Even though California’s Democratic-controlled legislature would not approve any anti-trans measures, an organizer of the event said it was important to speak out in support of trans people in states enacting such bills.
“If our voices can be heard by some trans kid in Kentucky, realizing there are faith leaders who’ve got their back, they might hang on a little bit longer,” said the Rev.

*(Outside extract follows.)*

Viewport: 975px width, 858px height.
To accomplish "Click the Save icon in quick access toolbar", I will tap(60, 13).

Pat Langlois, senior pastor of Metropolitan Community Church United Church of Christ in the Valley.
“These bills are the most vitriolic and cruel legislation I’ve seen,” she said. “I have a non-binary teenager, so I take this really personally, not just as a person of faith and as a lesbian, but as a mom.”

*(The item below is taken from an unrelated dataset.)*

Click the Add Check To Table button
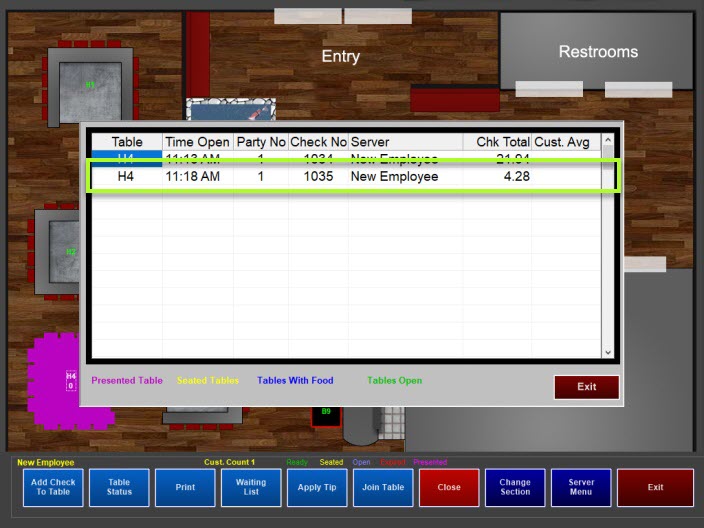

Langlois, whose LGBTQ activism spans several decades, described the current situation as “probably the scariest time” because of the array of hostile bills.
Her worries were compounded on May 4th, when the rector of All Saints, Mike Kinman, told his congregation that the church had received two threats — that a bomb would be detonated during Sunday worship, and that someone would come to a service with a gun to kill the pastor.
In response, Kinman said the church would be deploying security guards, requesting that police conduct a sweep of church property before the services, and closing the church balcony to the public.
The leader of one of the largest mainline Protestant denominations, the Rev. Elizabeth Eaton of the Evangelical Lutheran Church in America, has condemned the anti-trans bills as an attack on trans people’s humanity.
“While members of our church hold various convictions regarding gender, the teaching of our church supports legislation and policies to protect every person’s human dignity and civil rights,” Eaton said in a recent statement. “Our church teaches that we affirm transgender and nonbinary siblings as God’s children.”
As for U.S. Catholics, there are diverse views among church personnel.
The U.S. Conference of Catholic Bishops has told Catholic hospitals they must not perform “interventions, whether surgical or chemical, that aim to transform the sexual characteristics of a human body into those of the opposite sex.”
Christine Zuba, a transgender woman who lives in New Jersey, was disappointed that transgender people weren’t even mentioned in the USCCB’s 14-page document, except in a footnote.
“All we ask is listen to us,” she said. “Open your hearts and try to understand.”
Yet some parish priests — including Zuba’s pastor — have welcomed transgender people into their congregations, and honored their decisions to transition. In March, several thousand Catholic nuns, representing orders across the U.S., signed a statement urging people to oppose anti-transgender legislation in their states.
“As members of the body of Christ, we cannot be whole without the full inclusion of transgender, nonbinary, and gender-expansive individuals,” the statement said.